Below is a listing; restate from it, character for character, the lines beginning at the line holding "agent. This screenshot has width=1024, height=576." and ending at the line holding "Task: Open the STMicroelectronics tab", both included.

=-=-=

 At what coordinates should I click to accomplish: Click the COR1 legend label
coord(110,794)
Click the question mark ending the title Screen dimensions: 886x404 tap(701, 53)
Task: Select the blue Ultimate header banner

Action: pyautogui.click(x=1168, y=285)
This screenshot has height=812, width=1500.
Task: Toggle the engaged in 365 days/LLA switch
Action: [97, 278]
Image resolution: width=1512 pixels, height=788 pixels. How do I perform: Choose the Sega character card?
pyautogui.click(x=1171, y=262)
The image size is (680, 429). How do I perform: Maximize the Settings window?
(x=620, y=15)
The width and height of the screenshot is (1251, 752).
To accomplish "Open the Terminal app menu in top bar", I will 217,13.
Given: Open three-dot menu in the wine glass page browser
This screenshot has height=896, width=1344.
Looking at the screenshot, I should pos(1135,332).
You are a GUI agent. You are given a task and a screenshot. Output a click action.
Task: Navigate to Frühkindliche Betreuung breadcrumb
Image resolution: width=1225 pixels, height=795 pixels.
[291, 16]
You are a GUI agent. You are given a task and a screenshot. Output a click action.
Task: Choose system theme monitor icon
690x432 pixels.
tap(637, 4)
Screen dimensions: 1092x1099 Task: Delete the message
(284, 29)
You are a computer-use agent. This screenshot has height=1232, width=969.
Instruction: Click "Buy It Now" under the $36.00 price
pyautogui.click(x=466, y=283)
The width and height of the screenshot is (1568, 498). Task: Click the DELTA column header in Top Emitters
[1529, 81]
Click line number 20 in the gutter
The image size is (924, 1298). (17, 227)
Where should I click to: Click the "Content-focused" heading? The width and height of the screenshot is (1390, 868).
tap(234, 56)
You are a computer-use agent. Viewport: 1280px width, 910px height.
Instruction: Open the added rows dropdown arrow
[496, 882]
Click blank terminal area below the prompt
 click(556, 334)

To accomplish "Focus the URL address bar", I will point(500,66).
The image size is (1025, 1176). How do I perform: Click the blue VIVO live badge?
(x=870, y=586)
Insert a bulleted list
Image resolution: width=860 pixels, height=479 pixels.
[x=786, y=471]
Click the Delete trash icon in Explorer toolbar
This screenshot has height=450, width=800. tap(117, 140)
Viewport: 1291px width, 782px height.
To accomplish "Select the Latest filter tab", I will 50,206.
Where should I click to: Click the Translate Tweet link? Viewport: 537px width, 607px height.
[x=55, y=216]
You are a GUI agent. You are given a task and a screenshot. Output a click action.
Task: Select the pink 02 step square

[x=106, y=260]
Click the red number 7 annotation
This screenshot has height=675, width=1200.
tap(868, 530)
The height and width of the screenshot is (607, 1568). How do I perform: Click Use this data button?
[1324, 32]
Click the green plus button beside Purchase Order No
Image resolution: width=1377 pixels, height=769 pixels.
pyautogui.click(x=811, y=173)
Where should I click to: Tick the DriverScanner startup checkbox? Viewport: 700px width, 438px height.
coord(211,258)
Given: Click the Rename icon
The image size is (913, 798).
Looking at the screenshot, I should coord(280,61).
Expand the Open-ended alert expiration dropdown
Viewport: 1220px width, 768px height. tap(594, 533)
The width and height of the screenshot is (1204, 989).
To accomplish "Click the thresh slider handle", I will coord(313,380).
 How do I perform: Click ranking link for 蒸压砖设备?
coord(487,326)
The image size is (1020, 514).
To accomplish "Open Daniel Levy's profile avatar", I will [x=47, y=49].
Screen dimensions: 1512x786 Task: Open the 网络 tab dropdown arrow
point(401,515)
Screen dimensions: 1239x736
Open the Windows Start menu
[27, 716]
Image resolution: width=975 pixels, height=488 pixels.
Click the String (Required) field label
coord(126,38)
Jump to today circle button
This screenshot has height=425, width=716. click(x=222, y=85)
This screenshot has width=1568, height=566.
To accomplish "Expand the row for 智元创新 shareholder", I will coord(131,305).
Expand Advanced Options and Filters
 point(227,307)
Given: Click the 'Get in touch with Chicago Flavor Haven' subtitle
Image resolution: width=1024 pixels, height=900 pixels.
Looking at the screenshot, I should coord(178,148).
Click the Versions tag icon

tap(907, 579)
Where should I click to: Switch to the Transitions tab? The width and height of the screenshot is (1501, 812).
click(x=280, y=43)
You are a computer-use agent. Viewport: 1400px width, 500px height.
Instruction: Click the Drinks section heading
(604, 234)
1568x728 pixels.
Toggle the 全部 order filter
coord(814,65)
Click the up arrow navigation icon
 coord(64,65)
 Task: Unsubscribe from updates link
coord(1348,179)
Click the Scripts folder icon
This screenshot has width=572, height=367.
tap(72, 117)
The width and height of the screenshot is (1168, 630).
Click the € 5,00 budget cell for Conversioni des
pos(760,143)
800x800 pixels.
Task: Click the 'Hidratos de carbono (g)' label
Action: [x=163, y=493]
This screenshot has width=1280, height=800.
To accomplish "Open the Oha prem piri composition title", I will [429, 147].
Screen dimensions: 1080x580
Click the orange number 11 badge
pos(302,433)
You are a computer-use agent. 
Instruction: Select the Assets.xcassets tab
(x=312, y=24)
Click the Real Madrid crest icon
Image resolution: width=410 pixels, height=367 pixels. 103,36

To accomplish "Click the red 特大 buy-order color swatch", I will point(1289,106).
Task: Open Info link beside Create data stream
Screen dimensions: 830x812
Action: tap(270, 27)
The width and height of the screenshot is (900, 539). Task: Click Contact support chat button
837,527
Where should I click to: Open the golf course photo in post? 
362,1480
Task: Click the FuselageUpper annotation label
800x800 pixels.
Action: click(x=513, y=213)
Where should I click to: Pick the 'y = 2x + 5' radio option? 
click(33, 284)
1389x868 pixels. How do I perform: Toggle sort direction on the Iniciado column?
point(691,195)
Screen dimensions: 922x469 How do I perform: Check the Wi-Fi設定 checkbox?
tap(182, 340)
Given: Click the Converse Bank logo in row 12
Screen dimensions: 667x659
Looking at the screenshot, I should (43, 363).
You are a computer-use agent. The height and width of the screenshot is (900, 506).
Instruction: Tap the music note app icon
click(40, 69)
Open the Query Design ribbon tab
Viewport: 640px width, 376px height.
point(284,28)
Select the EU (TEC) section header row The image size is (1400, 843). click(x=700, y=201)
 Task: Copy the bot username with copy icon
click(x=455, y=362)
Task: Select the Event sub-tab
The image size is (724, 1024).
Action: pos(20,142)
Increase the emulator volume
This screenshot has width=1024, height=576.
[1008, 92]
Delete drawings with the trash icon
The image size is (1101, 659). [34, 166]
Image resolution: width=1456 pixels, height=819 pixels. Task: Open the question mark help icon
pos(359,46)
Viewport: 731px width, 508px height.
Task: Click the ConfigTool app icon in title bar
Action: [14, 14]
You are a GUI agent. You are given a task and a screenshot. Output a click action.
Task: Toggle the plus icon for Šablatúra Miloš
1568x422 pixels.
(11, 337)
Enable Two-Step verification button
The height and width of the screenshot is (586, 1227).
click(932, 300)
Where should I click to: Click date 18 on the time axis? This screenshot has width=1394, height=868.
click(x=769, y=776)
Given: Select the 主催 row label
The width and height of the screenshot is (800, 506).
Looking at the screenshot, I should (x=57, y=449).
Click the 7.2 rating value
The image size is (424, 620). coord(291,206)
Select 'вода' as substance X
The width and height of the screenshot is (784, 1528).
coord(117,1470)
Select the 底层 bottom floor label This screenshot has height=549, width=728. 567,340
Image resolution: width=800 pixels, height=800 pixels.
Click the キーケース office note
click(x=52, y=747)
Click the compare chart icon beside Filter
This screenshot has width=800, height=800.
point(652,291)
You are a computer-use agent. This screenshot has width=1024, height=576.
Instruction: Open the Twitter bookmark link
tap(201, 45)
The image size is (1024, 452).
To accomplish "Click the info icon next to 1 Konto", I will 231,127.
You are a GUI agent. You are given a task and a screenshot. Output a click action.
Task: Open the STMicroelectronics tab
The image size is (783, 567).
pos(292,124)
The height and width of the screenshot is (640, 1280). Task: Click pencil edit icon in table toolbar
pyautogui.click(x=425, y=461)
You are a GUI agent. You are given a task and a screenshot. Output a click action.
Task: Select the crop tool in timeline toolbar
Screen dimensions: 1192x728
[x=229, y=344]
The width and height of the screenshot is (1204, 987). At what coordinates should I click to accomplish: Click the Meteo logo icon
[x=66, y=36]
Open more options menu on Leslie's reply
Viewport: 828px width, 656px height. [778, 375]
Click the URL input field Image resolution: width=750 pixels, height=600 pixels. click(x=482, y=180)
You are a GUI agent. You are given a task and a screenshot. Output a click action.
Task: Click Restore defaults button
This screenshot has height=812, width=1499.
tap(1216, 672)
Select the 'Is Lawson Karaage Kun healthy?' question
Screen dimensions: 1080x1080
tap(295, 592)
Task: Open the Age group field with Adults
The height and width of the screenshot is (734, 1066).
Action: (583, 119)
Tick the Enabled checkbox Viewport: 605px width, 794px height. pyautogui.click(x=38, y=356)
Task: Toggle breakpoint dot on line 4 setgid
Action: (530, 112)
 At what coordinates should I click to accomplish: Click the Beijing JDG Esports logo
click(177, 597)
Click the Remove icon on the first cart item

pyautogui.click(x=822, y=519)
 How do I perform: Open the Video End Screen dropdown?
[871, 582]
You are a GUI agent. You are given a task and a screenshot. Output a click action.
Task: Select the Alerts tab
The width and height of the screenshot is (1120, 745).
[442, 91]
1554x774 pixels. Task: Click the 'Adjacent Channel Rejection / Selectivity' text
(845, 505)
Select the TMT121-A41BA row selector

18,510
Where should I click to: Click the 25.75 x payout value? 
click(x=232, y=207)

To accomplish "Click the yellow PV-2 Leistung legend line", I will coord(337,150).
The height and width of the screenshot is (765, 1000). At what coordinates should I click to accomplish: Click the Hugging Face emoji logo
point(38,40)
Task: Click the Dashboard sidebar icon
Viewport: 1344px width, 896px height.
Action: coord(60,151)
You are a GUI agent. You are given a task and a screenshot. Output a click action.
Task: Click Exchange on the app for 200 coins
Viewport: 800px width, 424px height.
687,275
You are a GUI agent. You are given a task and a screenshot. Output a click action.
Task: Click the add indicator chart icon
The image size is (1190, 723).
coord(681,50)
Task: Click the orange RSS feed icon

=-=-=

## Task result
You are a computer-use agent. This screenshot has width=1024, height=576.
Instruction: Open the Twitter bookmark link
tap(201, 45)
The image size is (1024, 452).
To accomplish "Click the info icon next to 1 Konto", I will 231,127.
You are a GUI agent. You are given a task and a screenshot. Output a click action.
Task: Open the STMicroelectronics tab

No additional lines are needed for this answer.